Birds of a feather
David Cole | Hagadone News Network | UPDATED 11 years, 4 months AGO
HAYDEN - Ken Ryan, of Newman Lake, has taken under his protective wing what he believes is an orphaned hawk. He's named his "mellow" new friend Accipiter.
He estimated Accipiter is about 6 months old, and he found it about four months ago along the side of a road in Newman Lake.
"If I wouldn't have found him, he'd be dead by now," Ryan said Tuesday. "Someone had to take care of him, he can't do it by himself."
Ryan was in Hayden this week for work, and Accipiter was tethered to the back of his pickup truck as Ryan operated some heavy equipment at a construction site near the Prairie Shopping Center.
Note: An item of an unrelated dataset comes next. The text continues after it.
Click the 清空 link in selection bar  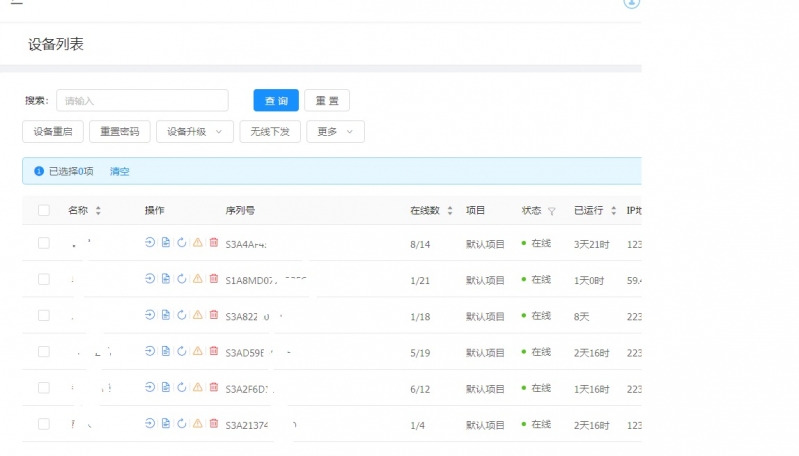120,172
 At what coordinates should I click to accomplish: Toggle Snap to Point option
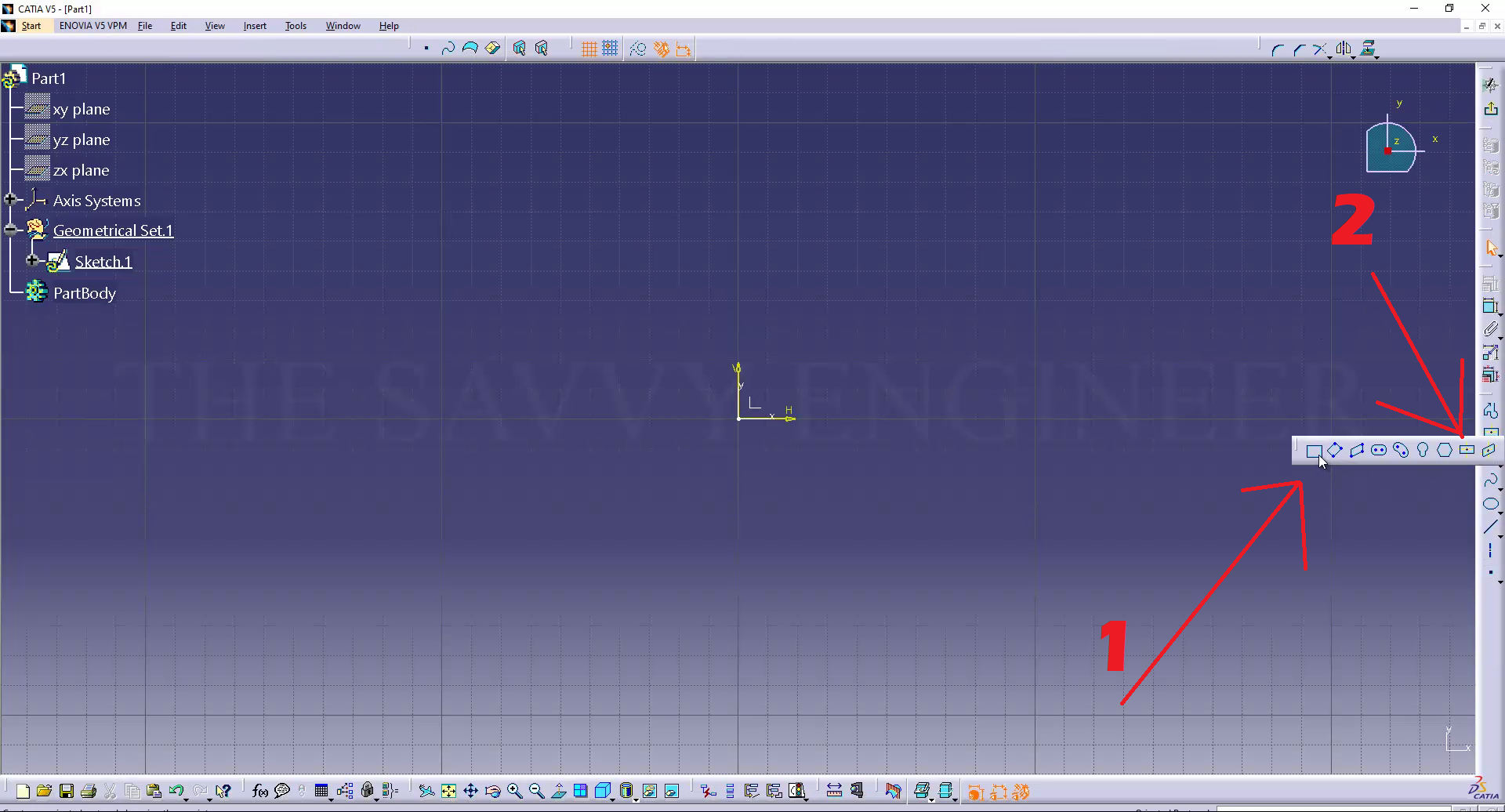point(610,49)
Ryan said he's protecting Accipiter, which doesn't have any obvious injuries but is unable to fly and sometimes its feet don't seem to work right.
Ryan believes that it was disowned by its mother, after it failed to develop as a flyer and predator.
"I don't think he's right in the head," Ryan said. "He won't even bite. There's no aggression at all."
Ryan has been feeding the hawk steak, chicken and pork chops.
"It took him a while to eat, it kind of freaked out," Ryan said. "I feed him every day."
He added a perch to his bedroom for Accipiter.
While Ryan talked with a reporter about how he and Accipiter have bonded, the hawk walked across the bed of his pickup truck toward Ryan.
"We hang out," he said.
He gently picked Accipiter up and used his tattooed arm as a perch.
Sometimes Ryan will be sitting in his yard at home, and Accipiter "will come sit right up on my lap and eat."
Madonna Luers, a spokeswoman for the Washington Department of Fish and Wildlife, doesn't recommend adopting an orphaned hawk.
"Bless his heart for taking care of the hawk," she said. But, "Wild animals do not make great pets."
She said, technically, it's illegal to keep a wild animal, even one that appears helpless. "It's not like we're policing this," she said.
She recommends that anyone who finds a hawk or other animal contact the department. It would then be placed with a licensed wildlife rehabilitator.
"It comes down to what is best for the wild animal," Luers said.